Showing posts with label PCOS. Show all posts
Showing posts with label PCOS. Show all posts

Friday, October 5, 2012

Menopause Brain?

I have not visited with y'all (I pretend people actually read this!) lately because to be quite frank... I can't barely put complete sentences together!  Well, ones that make sense anyway!

I shared over a month ago my blog about the joys of entering menopause at age 29. Click here if you missed out on that fun!

It seems that one of my side effects is just a series of brain farts.

Plenty of people asking what's wrong and did they do something to offend me because I seem so distant.  Nope. just me, over here in my blank little hot flashy world. :)  Not paying a lick of attention to you because to tell it to ya straight...I pretty much don't care.  Love ya!

Just kinda busy in my own world.  my own hot, chubby, thoughtless world. :)

Hopefully I find some inspiration. Some wisdom nuggets.  (With my new food obsession now all I want are some nuggets.)

Yeah, mmmm nuggets.

she better not eat my nuggets too...b*tch

Thursday, August 16, 2012

Happy 29th Birthday, You're Menopausal! Whaaat?!!!

I never thought that for my 29th Birthday I'd be given the gift of Menopause.

For about a year I have been struggling with seemingly random health junk.  Nothing life threatening but sucky crap.

Here is some of the list of fun: (Not for the weak tummy friends! It's about to get sexy up in here)
-Severe Acne
-Skin Discoloration
-High Blood Pressure
-Rapid Weight Gain
-Abdominal Pain
-Non Stop Bleeding/Inability to have regular cycle
-Frequent Urination (Like 3-4x per night!)
-Severe Constipation (yummy, right)
-Inability to conceive naturally (this I learned after diagnosis)

These are just the more substantial issues I have been dealing with this lovely 28th year of life.  After consulting a few doctors I finally found answers.  I have a bad case of Endometriosis as well as Polycistic Ovarian Syndrome (PCOS).

This meant up to 16+ pills daily and surgery to alleviate pain.  I have awful scarring across my whole face from the painful battles with acne. My once bright and bouncy skin is now ravaged, wrinkled up and dry because of all of the harsh creams. It ain't cute.

I feel like these issues have taken over and I'm left a mess.

Tomorrow I have an appointmet to be injected with the medication Lupron.  This will put me into a menopausal state for 6 months.  You realize what this means right?  Hot Flashes. Mood Swings. Batcrap Crazy!  There is a pill called Norethin Ace you are supposed to take daily to reduce side effects but I just feel I am in for an awful experience. (Should be AWESOME for the new relationship in my life. He is going to run for the hills!!!)

The idea is that my internal organs cannot heal as long as I continue to have a cycle.  Everything will be shut down for 6 months to give it time to get healthy again.

I have been researching reviews about experiences with Lupron and it is horrifying some of the things I read. Although there are some positive reviews, the awful ones are just disturbing and seem to appear more frequently.

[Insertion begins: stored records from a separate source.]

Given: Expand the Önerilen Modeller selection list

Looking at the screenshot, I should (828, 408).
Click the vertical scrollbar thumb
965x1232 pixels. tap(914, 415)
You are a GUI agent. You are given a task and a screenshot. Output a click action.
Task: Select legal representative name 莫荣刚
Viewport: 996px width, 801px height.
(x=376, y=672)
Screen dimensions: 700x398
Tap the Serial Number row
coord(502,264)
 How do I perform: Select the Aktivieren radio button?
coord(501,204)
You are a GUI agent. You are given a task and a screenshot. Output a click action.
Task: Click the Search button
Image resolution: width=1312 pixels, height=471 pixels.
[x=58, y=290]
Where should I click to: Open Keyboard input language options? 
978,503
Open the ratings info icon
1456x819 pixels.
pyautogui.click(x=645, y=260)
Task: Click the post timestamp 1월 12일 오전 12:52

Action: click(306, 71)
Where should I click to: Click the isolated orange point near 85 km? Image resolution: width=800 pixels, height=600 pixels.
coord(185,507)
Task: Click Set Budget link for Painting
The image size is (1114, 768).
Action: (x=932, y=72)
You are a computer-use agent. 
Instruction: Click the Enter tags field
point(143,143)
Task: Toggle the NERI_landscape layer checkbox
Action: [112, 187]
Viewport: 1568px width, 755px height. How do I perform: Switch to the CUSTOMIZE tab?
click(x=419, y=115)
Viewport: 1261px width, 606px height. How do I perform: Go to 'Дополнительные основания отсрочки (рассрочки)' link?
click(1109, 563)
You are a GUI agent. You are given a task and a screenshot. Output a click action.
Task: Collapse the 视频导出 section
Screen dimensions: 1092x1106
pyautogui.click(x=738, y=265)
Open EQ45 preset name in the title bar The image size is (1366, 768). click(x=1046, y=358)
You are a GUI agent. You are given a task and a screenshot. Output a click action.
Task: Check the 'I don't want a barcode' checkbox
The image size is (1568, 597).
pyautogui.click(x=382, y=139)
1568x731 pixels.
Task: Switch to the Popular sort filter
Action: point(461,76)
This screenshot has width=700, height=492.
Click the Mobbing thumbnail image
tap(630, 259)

I am scared.  I feel this is something I need to do though.

Any bit of encouragement would be greatly appreciated. I am alone up here and quietly wish I had someone to drag along with me tomorrow.  Even as I write that it brings tears to my eyes.  I am just so afraid of screwing my body up even more.  It has been so difficult this last year to deal with all of this unpleasant, gross and embarassing crap. Don't even get me started on what it does to your confidence as a single-trying-to-date mom. :-/

Menopause...here I come.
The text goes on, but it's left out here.